Tan es así, que la reforma del Estatuto de los Trabajadores expresamente inspirada en esta sentencia tiene una literalidad bien acotada y modesta: acotada a
la actividad de las personas que presten servicios retribuidos consistentes en el reparto o distribución de cualquier producto de consumo o mercancía, por parte de empleadoras que ejercen las facultades empresariales de organización, dirección y control de forma directa, indirecta o implícita, mediante la gestión algorítmica del servicio o de las condiciones de trabajo, a través de una plataforma digital”,
actividad a la que meramente se le asigna una “presunción” de laboralidad (nueva disposición adicional vigesimotercera: “Presunción de laboralidad en el ámbito de las plataformas digitales de reparto”).
No deben dramatizarse estos problemas de atribución de un régimen jurídico u otro a situaciones de hecho semejantes, por mucho que convengan los esfuerzos normativos o jurisprudenciales de precisión. Constatado el desajuste entre contrato y realidad por alguna de las partes, o en su caso por instituciones administrativas a las que otorguemos justificadamente tal función, deberá procederse a la asignación del régimen jurídico adecuado. En los casos de relación laboral con asimetría en la libertad de voluntad, que será lo habitual, podrá procederse a sancionar al empleador si se constata una voluntad de prevalimiento ventajoso de esa desigualdad, lo que sucederá en los casos de engaño al trabajador o de clara laboralidad por los hechos o por la previa advertencia administrativa.
Lo peliagudo viene con la decisión de penalizar el error: con amenazar con hasta seis años de prisión por “imponer” un contrato inadecuado. Es lo que tiene la cárcel, que nos presta un gran servicio disuasorio pero con la que nos arriesgamos a la desproporción y a una inseguridad insoportable. Salta a la vista que tamaña pena es excesiva para los casos de mera inadecuación contractual (recuérdese lo magro de la descripción típica), que son vecinos a los de adecuación contractual, como hemos visto que asume la jurisprudencia. Y luego está la inseguridad empresarial que provoca tan severa amenaza por saltarse una frontera difusa y cuyo efecto será el de la disuasión de la actividad productiva. Recuerden lo que para los derechos fundamentales ha subrayado tanto el Tribunal Europeo de Derechos Humanos como nuestro Tribunal Constitucional: la previsión de penas de prisión para el exceso en el ejercicio de los derechos (por ejemplo a la expresión o a la huelga) desalienta este ejercicio cuando es difusa la frontera entre el cielo del derecho y el infierno de la cárcel. Nadie querrá pasear por el campo, lo que es estupendo para la salud, si le avisan que hay bancos de arenas movedizas mal señalizados.
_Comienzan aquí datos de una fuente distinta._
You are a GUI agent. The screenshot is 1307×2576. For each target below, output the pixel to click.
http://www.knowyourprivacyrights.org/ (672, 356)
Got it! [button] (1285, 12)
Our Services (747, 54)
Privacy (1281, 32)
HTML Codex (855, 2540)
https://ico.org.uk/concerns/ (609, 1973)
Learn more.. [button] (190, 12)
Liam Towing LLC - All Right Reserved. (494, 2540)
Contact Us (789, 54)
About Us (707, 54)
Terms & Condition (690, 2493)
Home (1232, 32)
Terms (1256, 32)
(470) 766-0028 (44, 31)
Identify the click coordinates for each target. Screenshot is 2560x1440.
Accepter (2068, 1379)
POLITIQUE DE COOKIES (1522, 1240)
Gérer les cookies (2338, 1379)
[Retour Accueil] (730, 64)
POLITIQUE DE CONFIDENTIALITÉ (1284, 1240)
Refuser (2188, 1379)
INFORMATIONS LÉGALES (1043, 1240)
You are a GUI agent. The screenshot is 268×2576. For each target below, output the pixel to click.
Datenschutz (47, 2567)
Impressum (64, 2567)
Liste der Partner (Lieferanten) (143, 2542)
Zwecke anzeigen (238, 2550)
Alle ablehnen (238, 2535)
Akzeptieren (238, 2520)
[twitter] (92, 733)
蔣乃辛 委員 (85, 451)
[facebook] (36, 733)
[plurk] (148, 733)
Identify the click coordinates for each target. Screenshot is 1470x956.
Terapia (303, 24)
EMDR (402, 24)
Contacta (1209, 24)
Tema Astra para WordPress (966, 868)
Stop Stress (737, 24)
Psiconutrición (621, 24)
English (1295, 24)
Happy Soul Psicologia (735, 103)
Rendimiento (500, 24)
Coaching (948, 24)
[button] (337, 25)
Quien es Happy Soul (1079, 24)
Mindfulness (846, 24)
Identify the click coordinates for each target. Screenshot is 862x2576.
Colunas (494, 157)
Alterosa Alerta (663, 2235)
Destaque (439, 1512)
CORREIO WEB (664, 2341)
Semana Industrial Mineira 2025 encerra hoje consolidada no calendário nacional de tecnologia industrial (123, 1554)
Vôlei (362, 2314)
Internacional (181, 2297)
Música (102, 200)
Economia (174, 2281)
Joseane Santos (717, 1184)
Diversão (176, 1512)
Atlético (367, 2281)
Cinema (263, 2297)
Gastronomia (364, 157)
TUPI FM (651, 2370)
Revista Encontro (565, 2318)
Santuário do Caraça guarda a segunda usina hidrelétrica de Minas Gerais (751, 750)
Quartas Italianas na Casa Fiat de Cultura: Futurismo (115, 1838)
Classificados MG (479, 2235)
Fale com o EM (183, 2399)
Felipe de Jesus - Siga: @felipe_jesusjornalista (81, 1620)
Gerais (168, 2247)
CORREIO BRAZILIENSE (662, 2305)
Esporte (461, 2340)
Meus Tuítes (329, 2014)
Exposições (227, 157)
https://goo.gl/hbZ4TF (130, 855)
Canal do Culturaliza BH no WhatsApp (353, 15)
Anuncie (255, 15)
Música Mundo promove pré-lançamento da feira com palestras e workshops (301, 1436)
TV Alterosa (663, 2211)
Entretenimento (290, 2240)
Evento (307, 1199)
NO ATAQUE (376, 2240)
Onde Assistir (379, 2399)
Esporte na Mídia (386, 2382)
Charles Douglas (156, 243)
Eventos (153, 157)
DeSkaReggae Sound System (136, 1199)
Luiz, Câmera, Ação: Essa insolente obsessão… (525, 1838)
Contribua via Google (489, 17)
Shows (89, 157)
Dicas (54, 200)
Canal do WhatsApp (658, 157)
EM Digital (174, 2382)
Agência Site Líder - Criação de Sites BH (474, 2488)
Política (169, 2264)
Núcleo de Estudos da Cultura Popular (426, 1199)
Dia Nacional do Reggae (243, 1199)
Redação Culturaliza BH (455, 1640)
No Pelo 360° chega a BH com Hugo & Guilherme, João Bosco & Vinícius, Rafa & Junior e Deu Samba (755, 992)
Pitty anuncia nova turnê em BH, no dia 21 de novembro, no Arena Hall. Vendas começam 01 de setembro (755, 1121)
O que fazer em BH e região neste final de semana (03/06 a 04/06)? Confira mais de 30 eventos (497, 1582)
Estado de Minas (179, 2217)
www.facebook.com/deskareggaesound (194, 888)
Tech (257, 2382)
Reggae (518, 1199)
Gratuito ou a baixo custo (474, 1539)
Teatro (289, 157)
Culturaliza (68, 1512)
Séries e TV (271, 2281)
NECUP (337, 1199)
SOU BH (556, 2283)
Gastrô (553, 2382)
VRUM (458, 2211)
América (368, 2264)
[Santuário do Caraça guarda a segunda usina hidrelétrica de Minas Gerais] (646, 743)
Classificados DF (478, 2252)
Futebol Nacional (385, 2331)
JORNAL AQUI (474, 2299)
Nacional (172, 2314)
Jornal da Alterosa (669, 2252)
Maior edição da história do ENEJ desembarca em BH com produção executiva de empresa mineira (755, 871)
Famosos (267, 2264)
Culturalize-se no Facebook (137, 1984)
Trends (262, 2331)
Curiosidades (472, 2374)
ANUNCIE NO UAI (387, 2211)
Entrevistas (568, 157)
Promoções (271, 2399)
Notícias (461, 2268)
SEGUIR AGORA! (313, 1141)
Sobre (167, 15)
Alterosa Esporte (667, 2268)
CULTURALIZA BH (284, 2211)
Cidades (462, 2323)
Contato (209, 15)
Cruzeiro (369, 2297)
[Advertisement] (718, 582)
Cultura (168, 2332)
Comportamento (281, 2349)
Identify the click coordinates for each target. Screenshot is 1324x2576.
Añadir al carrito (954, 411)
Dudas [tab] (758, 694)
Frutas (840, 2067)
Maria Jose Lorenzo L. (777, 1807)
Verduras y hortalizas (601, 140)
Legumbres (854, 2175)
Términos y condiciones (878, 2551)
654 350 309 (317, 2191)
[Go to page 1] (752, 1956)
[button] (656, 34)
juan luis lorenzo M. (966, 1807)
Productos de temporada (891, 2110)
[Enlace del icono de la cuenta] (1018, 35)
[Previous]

El segundo inciso del artículo 311.2º CP
La interpretación se enreda más con el segundo inciso: tras un “o” disyuntivo se describe como segunda modalidad delictiva la de mantener las condiciones ilegales impuestas bajo fórmulas ajenas al contrato de trabajo “en contra del requerimiento o sanción administrativa”.
Aparquemos el defecto menor de restringir la tarjeta amarilla al árbitro administrativo y no incluir al judicial (¿por qué no si quien advierte de la irregularidad es el juez laboral?), cuestión que ya había suscitado dudas y críticas en relación con el artículo 314 CP, desde 1995, y que induce a cierta depresión respecto a la actividad investigadora: el legislador parece inmune a las valoraciones o sugerencias técnicas o de justicia sobre su actividad. Aparquemos también los recelos que suscita esta técnica de tipificación frente a las multas coercitivas o al delito de desobediencia (art. 556.1 CP). El defecto mayor proviene de la constatación de dos percepciones semánticas: la primera es la de que no solo “impone” el empleador cuando firma el contrato, sino que sigue “imponiendo” mientras dura el contrato; la segunda es la de que en todo caso el empresario que impone “mantiene” mientras dura el contrato.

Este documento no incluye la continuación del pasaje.